Sentence tokenization

We generally rely on the sentence divisions in our source corpora:

MHG texts (from ReM) and ENHG texts (from ReF) indicate the end of a sentence with the annotation $MSBI (for "moderne satzbeendende Interpunktion"). Not being part of the original text, we annotate such punctuation as (CODE <.>), (CODE <?>), etc.
Modern German texts in the DTA are divided into sentences, each with a sentence ID number.

If we feel that the source corpus has erroneously split a sentence into two sentence tokens, we generally maintain this split. As a result, some sentence tokens in our corpus may consist of only a subordinate clause. Any sentence token that does not have the root node IP-MAT, CP-QUE-MAT, or INTJP is given the root node FRAG (including subordinate clauses, chapter titles, etc.)

On the other hand, the Penn annotation system specifies that each sentence token consist of at most one matrix clause (with a small number of exceptions). The following structures require that we split what is considered a single sentence in the source corpus into additional sentence tokens in our corpus.
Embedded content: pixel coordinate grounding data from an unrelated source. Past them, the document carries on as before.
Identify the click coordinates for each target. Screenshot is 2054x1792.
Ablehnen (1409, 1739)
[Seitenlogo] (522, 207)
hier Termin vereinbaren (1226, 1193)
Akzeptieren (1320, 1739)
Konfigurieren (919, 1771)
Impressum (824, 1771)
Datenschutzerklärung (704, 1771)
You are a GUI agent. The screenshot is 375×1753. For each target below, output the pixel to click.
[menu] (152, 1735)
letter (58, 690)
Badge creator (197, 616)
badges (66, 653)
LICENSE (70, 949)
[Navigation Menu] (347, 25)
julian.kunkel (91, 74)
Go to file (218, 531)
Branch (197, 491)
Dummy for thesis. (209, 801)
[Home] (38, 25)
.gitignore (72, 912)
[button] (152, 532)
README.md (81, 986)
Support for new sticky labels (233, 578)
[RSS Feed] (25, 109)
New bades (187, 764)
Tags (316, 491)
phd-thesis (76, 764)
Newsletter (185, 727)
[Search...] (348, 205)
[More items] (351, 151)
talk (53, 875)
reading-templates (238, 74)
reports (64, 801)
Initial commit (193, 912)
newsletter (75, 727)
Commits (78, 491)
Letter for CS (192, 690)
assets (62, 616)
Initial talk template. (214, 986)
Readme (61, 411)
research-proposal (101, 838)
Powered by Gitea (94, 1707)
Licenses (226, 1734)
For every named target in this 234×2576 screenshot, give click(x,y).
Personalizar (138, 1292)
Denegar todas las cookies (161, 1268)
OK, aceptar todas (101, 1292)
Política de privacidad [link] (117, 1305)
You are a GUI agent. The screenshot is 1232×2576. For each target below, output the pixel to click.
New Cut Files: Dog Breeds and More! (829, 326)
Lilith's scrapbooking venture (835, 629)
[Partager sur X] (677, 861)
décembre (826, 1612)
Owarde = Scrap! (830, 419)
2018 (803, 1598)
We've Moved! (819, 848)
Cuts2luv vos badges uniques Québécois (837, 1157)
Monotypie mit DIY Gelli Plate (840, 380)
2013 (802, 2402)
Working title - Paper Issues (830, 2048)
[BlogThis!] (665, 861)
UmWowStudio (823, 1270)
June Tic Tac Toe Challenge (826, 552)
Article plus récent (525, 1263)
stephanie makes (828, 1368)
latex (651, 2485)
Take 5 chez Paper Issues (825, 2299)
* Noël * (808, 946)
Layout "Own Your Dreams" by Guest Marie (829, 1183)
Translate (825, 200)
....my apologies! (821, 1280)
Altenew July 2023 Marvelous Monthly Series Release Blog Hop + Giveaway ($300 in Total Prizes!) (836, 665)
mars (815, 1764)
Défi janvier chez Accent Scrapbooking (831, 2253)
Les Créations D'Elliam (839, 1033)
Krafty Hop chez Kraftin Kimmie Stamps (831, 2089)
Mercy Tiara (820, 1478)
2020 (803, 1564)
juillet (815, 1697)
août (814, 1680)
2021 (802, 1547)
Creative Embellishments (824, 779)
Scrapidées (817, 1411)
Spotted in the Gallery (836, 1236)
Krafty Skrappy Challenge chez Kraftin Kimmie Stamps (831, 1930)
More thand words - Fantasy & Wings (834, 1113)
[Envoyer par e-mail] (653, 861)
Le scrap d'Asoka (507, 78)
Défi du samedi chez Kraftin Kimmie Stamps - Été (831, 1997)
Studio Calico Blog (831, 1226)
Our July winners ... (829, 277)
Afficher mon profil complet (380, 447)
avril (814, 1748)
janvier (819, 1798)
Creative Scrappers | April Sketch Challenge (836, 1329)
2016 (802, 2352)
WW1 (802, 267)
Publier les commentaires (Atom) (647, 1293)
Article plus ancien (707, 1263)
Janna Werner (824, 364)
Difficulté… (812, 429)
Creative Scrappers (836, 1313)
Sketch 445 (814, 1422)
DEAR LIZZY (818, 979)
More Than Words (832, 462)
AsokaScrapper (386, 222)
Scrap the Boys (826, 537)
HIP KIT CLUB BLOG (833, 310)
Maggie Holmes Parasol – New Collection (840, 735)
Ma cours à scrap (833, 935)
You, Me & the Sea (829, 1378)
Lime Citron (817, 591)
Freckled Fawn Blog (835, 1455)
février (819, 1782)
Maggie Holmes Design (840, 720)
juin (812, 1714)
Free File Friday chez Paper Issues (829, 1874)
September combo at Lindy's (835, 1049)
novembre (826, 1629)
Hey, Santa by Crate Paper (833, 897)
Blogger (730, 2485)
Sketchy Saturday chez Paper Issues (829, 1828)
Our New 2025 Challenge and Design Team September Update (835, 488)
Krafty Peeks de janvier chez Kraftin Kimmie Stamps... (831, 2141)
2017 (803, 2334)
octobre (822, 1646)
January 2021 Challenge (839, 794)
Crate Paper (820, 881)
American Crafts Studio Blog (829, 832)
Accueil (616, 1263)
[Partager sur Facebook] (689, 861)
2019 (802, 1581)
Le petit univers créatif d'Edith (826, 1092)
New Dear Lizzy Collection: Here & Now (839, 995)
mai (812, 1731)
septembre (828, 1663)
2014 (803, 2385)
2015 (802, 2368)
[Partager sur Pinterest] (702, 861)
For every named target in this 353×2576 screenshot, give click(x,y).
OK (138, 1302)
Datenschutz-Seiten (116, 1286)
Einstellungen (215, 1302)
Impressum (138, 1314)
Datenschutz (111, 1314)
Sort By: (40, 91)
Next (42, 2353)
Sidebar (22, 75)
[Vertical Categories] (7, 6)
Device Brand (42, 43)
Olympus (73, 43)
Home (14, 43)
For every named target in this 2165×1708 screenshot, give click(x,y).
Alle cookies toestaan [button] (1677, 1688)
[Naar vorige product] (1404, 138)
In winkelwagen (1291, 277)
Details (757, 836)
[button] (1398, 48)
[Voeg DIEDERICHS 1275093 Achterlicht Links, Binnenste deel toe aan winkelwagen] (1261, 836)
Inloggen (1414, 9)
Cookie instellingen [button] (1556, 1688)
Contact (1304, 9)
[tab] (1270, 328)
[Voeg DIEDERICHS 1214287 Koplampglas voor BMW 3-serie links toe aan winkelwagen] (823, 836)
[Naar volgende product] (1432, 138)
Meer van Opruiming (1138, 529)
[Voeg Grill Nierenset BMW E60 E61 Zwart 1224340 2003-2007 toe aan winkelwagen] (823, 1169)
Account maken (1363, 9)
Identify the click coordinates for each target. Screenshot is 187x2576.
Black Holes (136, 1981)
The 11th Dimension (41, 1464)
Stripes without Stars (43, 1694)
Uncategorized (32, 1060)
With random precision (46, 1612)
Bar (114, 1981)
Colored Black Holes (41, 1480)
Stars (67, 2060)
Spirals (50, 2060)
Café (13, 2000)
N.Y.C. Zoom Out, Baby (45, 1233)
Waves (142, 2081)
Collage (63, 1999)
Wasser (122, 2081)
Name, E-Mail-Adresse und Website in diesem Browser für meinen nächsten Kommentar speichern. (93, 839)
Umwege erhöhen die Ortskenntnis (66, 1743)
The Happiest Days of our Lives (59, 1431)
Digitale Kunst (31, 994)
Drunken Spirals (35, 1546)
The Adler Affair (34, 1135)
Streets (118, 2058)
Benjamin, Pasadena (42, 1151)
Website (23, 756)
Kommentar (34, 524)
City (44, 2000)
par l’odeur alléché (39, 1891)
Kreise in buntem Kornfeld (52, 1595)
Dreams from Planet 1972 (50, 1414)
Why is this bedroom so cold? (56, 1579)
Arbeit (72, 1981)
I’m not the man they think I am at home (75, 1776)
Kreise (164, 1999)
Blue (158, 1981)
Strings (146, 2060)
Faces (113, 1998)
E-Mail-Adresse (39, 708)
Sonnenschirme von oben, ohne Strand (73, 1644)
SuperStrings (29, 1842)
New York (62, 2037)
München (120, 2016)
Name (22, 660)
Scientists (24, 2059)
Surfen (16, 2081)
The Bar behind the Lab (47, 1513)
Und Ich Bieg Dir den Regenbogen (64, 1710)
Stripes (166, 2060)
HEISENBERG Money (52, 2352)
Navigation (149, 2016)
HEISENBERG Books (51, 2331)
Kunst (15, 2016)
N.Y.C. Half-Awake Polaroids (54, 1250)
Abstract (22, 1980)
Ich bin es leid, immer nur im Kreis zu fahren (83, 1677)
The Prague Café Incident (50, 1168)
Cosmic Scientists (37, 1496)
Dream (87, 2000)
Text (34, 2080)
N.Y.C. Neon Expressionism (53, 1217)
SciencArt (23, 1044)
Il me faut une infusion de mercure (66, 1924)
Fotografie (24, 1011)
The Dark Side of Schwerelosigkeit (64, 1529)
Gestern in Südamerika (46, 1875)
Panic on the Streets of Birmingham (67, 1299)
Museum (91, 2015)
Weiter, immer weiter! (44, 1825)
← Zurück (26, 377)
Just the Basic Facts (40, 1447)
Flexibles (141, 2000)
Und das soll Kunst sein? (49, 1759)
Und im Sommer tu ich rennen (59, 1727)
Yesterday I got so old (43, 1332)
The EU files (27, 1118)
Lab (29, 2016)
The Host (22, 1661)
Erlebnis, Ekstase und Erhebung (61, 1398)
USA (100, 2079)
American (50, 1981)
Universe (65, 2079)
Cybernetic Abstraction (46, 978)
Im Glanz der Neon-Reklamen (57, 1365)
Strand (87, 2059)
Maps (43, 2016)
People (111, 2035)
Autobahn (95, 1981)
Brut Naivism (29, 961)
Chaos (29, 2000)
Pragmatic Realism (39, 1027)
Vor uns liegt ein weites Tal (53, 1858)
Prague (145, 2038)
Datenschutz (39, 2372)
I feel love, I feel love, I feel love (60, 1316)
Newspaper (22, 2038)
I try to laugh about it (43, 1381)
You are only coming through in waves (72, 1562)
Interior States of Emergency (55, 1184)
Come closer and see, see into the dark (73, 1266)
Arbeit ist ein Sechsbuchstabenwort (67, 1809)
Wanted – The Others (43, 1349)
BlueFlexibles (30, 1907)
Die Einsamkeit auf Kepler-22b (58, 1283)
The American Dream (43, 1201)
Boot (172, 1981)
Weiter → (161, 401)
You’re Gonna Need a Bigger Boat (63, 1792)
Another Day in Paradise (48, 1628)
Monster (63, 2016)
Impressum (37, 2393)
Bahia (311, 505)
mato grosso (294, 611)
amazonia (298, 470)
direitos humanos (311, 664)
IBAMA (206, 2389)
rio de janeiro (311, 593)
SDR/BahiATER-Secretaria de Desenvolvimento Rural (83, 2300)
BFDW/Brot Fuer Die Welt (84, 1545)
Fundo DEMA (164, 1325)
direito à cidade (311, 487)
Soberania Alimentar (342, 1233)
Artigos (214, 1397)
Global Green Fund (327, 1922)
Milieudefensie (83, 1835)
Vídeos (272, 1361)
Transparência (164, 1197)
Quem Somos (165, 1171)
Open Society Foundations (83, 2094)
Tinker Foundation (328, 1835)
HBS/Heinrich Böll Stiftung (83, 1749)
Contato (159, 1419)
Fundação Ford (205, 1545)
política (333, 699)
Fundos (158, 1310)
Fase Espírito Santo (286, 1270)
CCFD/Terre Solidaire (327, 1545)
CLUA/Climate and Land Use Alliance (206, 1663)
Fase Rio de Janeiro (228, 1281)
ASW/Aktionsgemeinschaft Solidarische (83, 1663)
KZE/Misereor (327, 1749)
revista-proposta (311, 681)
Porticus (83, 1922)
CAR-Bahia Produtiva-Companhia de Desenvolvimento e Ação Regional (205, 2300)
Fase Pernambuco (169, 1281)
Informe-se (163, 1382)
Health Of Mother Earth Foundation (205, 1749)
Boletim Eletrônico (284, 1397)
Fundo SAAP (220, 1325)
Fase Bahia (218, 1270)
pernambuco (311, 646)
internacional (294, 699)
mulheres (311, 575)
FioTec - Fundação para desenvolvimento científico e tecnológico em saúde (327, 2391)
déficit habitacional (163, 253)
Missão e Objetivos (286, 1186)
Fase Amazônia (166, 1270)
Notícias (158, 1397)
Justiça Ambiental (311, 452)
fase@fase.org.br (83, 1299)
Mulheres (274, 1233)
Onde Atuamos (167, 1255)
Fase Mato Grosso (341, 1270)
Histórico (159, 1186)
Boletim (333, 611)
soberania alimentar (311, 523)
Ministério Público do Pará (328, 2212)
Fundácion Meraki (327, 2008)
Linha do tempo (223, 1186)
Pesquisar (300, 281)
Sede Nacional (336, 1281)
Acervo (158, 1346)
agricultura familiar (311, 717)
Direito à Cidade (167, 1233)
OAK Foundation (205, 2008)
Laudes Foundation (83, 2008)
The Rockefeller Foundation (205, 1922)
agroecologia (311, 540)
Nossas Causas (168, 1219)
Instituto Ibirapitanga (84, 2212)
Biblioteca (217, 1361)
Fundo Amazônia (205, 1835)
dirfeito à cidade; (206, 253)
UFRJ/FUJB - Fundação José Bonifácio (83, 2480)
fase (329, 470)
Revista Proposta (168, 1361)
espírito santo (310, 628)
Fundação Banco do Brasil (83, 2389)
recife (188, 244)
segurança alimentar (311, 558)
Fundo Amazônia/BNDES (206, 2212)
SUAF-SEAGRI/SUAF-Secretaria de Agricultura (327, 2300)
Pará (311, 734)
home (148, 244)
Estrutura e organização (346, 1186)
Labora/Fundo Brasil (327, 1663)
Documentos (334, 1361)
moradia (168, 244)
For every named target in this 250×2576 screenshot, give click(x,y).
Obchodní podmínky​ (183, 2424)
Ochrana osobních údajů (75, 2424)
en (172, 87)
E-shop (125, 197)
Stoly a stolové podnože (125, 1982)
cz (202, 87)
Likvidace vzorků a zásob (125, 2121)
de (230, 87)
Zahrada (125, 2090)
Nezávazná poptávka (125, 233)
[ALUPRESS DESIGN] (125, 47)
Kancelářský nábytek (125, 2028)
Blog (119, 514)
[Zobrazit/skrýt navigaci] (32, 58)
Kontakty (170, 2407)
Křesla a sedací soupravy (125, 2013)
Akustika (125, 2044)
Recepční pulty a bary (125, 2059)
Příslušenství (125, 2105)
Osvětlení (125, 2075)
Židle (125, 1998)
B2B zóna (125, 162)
Reasons to create a new sentence token

The following are taken to indicate a new main clause. At this stage of the project, rather than creating a new sentence token, we flag such clauses as IP-MAT-CONJ, to be split into a new sentence token at a later stage.

What seems semantically and syntactically like a second-conjunct main clause, with or without a conjunction:

( (IP-MAT 
	  …
	  (ADVP-RSP (ADV doe))
	  (VBDI^3^PL geyngen)
	  (NP-SBJ (PRO sij))
	  (ADVP (ADV eyuer))
	  (PP (P an)
	      (NP (D den) (N Rait)))
	  (, /)
  (IP-MAT-CONJ 		<- temporary flag for a new main clause
         (CONJ ind)     <- no CONJP when und introduces a main clause
         (NP-SBJ *con*)     <- null subject (conjunction reduction)
         (VBDI^3^PL sachten)
         (NP-OB2 (PRO yn))
 …
  (ID 1360_Hauwe_NeuesBuch_Cologne.,11))

( (IP-MAT (NP-SBJ (D der))
	  (MDDI^3^SG wolte)
	  (PP (P in)
	      (NP (NPR Prasilien)))
	  (VB fahren)
	  (, /)
	  (PP (P auff)
              (NP (N kauffmanschafft)))
	   (, /)
 (IP-MAT-CONJ     <- new main clause, even though no conjunction
              (NP-SBJ *con*)
	      (HVDI^3^SG Hatte)
	      (ADVP (ADV auch))
	      (NP-OB1 (N vrlaub))
	  ...
  (ID 1557_Staden_Historia_Hesse.,110))

The first sentence of a direct quotation (as in HeliPaD, but unlike CHLG and PPCHE, where the first sentence of a quote is the complement of the matrix verb of saying):

( (IP-MAT (PP (ADV+P Hieruff))
	  (VBDI^3^SG antwort)
	  (NP-SBJ (NPR^N^SG Carle))
	  (, /)
	  (CODE <:>)
  (IP-MAT-SPE-CONJ (PUNCQL ")      <-  direct speech IP-MAT = new sentence
		   (NP-ADT (PRO$^G^SG deiner) (N^G^SG rede))
		   (BEPI^1^SG bin)
		   (NP-SBJ (PRO^N^SG ich))
		   (ADJP-PRD (ADV fast) (ADJ^N^SG vnmuotig)))
	 ...
  (ID 1533_Rodler_Fierrabras_Moselfrk.,25))

Exceptions

New main clauses will be kept within a sentence token if:

The clause is parenthetical and embedded in another main clause. These are annotated as IP-MAT-PRN. Frequently these are inquits.
There is clearly coordination of main clauses, with elided material in one of the clauses that can't be explained away as pro-drop or auxiliary-drop. The conjunct clause with elided material is annotated IPX-MAT.
The clause can reasonably be interpreted as a relative clause (begins with der or welcher, sole purpose seems to be to elaborate on an NP in the main clause). This is to prevent potential relative clauses from being inaccessible to a query.